The findings come from the School Travel Survey for Parents, released today by Sustrans Scotland and the Scottish Parent Teacher Council.
It found that 42.4% of parents felts that unsafe walking and cycling routes, a lack of or inadequate pavements, ineffective or lack of crossings, unsafe school entrances and dangerous driving were all major factors which prevented their children from walking, cycling or scootering to school.
Twenty nine percent of parents also said a lack of cycle routes was a barrier for their child travelling actively to school each day.
The survey, of 1,232 parents from across Scotland, also revealed that convenience for parents was a key factor in influencing whether or not their children travelled actively to school (32.0% of responses). A lack of time (24.7%) was also the third highest barrier for parents when it came to active travel for their children.

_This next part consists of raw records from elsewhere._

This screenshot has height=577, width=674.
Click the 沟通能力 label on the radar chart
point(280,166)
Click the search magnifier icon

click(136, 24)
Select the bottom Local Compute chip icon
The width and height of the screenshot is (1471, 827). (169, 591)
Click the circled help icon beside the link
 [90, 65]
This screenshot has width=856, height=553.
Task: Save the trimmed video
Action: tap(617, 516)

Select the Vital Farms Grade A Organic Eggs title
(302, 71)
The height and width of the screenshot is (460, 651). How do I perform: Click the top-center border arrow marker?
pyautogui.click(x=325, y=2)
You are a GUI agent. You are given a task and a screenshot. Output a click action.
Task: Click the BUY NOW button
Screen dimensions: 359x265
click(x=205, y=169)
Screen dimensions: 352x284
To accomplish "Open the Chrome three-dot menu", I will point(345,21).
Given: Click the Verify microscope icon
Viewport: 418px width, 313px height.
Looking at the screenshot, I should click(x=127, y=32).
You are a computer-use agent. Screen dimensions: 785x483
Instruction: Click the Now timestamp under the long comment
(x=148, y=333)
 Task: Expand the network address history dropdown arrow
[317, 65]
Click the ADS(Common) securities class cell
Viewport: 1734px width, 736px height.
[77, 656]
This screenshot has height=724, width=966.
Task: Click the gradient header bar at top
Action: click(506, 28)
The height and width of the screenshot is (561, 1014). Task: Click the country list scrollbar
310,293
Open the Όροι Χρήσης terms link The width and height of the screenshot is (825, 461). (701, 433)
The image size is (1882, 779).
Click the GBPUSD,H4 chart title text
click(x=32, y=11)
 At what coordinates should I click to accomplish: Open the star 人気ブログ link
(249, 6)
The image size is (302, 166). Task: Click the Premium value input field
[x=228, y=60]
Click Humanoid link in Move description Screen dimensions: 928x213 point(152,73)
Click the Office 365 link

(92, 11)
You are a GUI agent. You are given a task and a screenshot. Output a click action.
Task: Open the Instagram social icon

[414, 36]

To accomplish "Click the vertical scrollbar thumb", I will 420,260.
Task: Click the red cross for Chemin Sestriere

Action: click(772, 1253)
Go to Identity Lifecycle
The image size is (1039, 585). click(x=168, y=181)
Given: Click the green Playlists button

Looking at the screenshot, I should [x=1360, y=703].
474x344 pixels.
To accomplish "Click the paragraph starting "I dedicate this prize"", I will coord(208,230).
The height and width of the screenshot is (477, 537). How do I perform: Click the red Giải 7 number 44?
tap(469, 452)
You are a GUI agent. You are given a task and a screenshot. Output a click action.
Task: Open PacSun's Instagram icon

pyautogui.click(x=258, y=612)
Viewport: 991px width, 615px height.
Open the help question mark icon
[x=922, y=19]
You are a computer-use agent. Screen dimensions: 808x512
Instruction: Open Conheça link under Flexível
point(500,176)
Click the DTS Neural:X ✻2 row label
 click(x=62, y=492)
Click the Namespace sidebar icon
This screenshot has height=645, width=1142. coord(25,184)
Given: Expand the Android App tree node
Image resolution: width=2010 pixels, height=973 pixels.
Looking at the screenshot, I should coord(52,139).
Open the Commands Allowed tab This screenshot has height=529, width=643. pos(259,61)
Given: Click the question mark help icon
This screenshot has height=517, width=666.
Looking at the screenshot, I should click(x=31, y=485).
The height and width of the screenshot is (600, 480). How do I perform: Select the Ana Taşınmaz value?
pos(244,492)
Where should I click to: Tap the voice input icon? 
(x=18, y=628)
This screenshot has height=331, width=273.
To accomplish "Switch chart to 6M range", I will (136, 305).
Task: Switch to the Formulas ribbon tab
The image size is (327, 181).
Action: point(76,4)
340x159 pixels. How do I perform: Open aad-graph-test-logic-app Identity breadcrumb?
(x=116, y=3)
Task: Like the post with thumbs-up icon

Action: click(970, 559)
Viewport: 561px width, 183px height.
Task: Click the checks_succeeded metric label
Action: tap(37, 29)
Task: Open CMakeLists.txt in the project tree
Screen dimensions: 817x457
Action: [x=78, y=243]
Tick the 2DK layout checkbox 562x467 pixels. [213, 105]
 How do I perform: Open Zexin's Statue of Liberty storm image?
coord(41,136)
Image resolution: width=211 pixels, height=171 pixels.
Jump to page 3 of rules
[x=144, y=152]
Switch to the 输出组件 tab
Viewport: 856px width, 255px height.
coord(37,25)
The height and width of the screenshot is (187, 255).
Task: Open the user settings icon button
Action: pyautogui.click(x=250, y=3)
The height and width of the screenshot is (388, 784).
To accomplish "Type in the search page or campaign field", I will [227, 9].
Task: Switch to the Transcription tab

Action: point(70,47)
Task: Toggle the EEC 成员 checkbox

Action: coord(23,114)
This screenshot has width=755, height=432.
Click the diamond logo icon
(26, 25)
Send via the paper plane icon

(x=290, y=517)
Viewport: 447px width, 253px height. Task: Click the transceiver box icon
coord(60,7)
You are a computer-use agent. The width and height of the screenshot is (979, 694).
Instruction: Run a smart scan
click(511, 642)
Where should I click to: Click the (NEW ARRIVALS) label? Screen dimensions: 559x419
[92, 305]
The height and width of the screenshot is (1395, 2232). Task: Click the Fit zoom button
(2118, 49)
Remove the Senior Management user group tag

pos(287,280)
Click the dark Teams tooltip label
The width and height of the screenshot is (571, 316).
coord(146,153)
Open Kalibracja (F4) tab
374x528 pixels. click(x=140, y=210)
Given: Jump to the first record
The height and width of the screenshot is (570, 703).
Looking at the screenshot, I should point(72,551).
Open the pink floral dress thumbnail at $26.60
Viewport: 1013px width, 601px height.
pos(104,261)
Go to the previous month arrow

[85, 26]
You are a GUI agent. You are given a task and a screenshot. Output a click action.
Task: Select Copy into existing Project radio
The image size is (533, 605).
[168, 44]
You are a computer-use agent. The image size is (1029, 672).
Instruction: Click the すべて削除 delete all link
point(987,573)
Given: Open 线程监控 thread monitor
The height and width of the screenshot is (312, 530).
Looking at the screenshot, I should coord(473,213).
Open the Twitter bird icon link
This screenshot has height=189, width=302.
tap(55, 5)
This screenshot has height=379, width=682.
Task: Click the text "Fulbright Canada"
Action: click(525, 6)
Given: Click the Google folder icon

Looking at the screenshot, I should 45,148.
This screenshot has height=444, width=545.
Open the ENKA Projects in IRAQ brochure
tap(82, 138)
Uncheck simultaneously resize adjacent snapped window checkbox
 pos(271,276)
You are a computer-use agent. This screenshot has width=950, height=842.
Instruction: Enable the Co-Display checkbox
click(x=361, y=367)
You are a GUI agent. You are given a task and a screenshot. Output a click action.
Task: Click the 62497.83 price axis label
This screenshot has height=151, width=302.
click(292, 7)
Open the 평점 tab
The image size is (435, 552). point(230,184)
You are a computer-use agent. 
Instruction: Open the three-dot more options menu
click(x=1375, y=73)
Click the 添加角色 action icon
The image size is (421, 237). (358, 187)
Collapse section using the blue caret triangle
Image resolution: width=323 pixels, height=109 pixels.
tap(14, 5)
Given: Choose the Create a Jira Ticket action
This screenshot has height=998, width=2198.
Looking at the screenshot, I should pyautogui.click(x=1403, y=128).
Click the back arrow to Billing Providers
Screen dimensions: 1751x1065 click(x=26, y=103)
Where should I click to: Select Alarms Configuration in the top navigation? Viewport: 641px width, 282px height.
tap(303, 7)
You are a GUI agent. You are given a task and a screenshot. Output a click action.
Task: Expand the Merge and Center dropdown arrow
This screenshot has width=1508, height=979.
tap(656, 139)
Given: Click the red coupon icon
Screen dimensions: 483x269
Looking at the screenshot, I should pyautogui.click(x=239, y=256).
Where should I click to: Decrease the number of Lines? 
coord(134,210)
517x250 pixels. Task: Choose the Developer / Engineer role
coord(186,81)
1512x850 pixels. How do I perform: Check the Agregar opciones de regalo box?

Safety concerns were the common theme for parents in urban and rural areas along with areas of high and low deprivation in Scotland. In rural and deprived areas these concerns manifested themselves in higher levels of driving and bus travel, along with more children being accompanied to school by an adult in areas of high deprivation.
Sustrans Scotland Acting Head of Behaviour Change Lynn Stocks said:
"These findings formalise what we have been hearing anecdotally from parents and teachers for some time.
"Increasing the number of pupils travelling actively to school is a simple way of providing children with the moderate intensity of exercise required every day.
"However it is clear that as long as parents feel that these journeys are not safe, they will be unwilling for their children to travel actively.
Whilst funds such as Sustrans Scotland's Safer Routes to School, which can be used to make routes to school and school entrances and pavements safer, help to make active journeys safer and easier for parents and children, it is clear that there is still more which needs to be done to improve safety around schools if we are to encourage healthy travel habits in children which can last a lifetime.
Eileen Prior, Executive Director of SPTC, said:
"Parents often get conflicting messages. They are expected simultaneously to be responsible for keeping their children safe, for ensuring they are fit and active, and very often, for getting to work on time.
"These pressures often lead to a vicious circle of competing imperatives. For instance, we know driving too close to schools to drop off children actually creates danger in many ways. Schemes which encourage parents to park and walk; some distance away from school gates, or walking buses, help children to be healthy and remove congestion from outside schools.
"SPTC actively encourages parent groups to work with schools to come up with approaches that help their families to tackle these issues: it is often not an easy fix but sometimes the most difficult things are the most rewarding."